If we do the problem of sending vehicles to X will be much easier to due the fact that there would not be hardly as much inertia to overcome.
Its pretty obvious why NASA has there hands in nanotechnology development.
Fir gawd sake! Dealing with matter on an atomic level has been around since Newton's time - and in it's modern incarnation since the late 19th century. It's called chemistry. Using macroscopic tools to inact precise molecular interactions and rearrangements. You know it's gone way to far when simple crown-ether derivatives get renamed "molecular cages" or worse "nano capsules" in an attempt to get funding. Want some funding for your research proposal? Drop in "nano", "bio" and "green" a few times, loose any detail of what you're acutally trying to do, and no problem...

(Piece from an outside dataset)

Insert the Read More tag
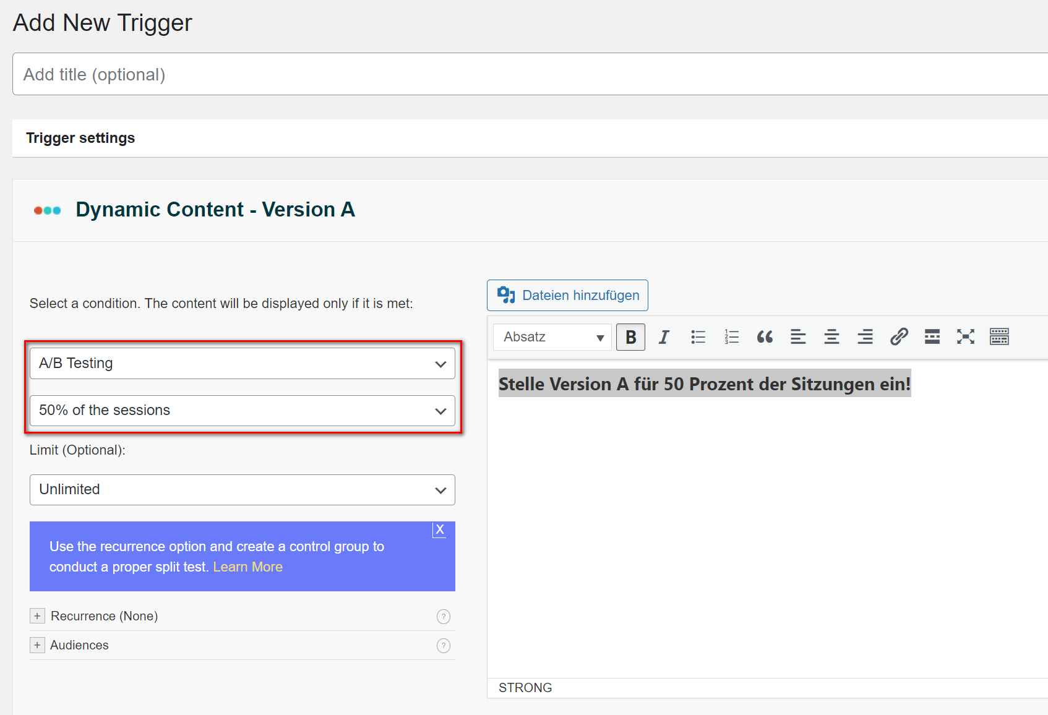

Give a man a fire, and he's warm for a day. Set a man on fire, and he's warm for the rest of his life. (Terry Pratchett)
Why do I have the feeling that before too much longer, 'nano' will be the next big buzzword? Buy the new 'NanoPod Video Player!'
Okay, sorry, I have nothing interesting to say about this article. Just remembering the good ol' days when every new exciting tech began with an E.
"Derp de derp."
Every time NASA comes up lately I see a bunch of libertarian extremists ranting about how public space programs are so evil and we need to destroy them so private space programs can flourish, and a bunch of NASA fanboys ranting about how the private space programs suck so much and they need to get out of the way so NASA can work.
WTF?
Why can't we have a great public space exploration program AND great private space development? We may not have either right now, but I don't see any reason we can't have both. In particular I don't see why either public or private space development is helped by trying to demolish or tear down the other one.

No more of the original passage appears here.